- _SELECTED PASSAGE_:
• • • • • • •
Genome complexity: what genes do and don't do (Introduction)

by dhw, Tuesday, February 26, 2019, 10:01 (1887 days ago) @ David Turell

Under “De novo genes”
QUOTE: “Taxonomically restricted (i.e., orphan) genes have contributed to the evolution of unique tissues and organs in a number of animals."

dhw: Fits in nicely with the idea that cells produce instructions “on the hoof” or “de novo”, as opposed to magically and automatically picking out their new instructions from a 3.8-billion-year-old library of instructions for the whole of evolution.

DAVID: In running existing life, that is true for what exists today. The programming through God and His dabbles has produced His goal. I view evolution as completed.

dhw: Ah, so cells today are intelligent and produce their own instructions, but in the past they could only read selected volumes from God’s 3.8-billion-year-old library.

DAVID: That is your conclusion, not mine.

Then I don’t understand your answer to my comment that cells produce instructions “de novo”. You said “that is true for what exists today”. If so, it means cells are intelligent today. You go on to say that before evolution was “completed” (I envy your foreknowledge of events over the next few billion years), it was all preprogramming and dabbles, which can only mean cells were not intelligent then.
• • • • • • •
- _RAW DATA_:

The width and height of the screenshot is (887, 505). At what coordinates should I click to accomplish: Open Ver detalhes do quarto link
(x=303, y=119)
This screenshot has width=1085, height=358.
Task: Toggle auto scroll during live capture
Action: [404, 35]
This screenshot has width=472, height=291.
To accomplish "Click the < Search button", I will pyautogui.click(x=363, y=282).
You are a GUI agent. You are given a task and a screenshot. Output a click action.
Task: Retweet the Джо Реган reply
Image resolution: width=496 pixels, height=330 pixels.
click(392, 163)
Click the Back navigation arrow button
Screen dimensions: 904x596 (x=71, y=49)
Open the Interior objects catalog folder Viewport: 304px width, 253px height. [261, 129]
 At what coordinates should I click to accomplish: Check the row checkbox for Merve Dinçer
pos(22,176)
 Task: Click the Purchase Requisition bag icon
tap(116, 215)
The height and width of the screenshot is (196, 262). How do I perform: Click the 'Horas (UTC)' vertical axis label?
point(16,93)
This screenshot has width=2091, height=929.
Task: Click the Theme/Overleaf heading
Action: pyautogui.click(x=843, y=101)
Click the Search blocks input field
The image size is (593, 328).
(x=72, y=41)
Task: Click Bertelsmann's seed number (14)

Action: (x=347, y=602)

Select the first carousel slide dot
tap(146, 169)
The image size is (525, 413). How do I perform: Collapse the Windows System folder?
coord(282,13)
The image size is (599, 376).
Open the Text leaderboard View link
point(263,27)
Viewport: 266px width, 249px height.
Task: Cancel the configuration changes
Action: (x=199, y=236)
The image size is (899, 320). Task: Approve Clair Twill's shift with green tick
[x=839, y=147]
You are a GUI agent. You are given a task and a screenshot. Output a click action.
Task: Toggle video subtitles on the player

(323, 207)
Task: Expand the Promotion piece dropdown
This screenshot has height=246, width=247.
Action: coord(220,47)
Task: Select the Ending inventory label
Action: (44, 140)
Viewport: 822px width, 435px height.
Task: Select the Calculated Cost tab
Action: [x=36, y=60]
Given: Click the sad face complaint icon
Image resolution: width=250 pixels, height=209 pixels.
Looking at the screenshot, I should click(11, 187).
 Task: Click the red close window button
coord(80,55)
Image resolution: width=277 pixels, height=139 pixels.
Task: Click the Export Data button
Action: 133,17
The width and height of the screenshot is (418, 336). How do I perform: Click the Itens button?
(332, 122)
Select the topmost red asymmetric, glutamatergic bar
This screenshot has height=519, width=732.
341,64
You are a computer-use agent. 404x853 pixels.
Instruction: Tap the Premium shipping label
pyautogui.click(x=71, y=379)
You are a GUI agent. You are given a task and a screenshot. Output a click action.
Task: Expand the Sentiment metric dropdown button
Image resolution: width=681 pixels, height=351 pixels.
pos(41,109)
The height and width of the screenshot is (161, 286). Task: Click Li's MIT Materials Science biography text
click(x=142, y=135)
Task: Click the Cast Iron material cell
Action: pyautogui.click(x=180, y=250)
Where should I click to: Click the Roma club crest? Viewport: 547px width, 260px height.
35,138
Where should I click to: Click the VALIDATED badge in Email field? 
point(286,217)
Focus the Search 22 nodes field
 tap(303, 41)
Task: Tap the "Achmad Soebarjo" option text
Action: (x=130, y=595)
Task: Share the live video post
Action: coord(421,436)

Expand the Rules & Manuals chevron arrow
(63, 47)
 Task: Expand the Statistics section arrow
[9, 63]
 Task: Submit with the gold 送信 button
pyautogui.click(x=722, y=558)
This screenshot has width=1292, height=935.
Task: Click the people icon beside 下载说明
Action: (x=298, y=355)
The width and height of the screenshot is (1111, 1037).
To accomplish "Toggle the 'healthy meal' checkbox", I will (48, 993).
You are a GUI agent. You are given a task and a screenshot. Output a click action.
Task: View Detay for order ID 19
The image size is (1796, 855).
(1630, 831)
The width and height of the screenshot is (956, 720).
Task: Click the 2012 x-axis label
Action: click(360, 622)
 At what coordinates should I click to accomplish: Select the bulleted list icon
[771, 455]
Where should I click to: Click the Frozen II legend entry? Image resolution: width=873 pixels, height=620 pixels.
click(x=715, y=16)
• • • • • • •
- _THINGS TO DO_:
1) From the genome complexity exchange, quote the passage that opens with the words containing "dhw: Fits in" and closes with "evolution as completed.".
2) In the genome complexity exchange, what does the quoted sentence say orphan genes have contributed to?
3) Decide whether each statement agrees with the genome complexity exchange, and support each decision with the relevant words quoted from it.
(a) David accepts as his own conclusion that cells today are intelligent but could once only read from God's library.
(b) dhw describes the library of instructions as 3.8 billion years old.
(c) The quoted sentence about orphan genes appears under the heading "De novo genes".

- _ANSWERS TO THE EXERCISES_:
1)
dhw: Fits in nicely with the idea that cells produce instructions “on the hoof” or “de novo”, as opposed to magically and automatically picking out their new instructions from a 3.8-billion-year-old library of instructions for the whole of evolution.

DAVID: In running existing life, that is true for what exists today. The programming through God and His dabbles has produced His goal. I view evolution as completed.

2) The evolution of unique tissues and organs in a number of animals.

3)
(a) No: "That is your conclusion, not mine."
(b) Yes: "a 3.8-billion-year-old library of instructions for the whole of evolution"
(c) Yes: "Under “De novo genes”"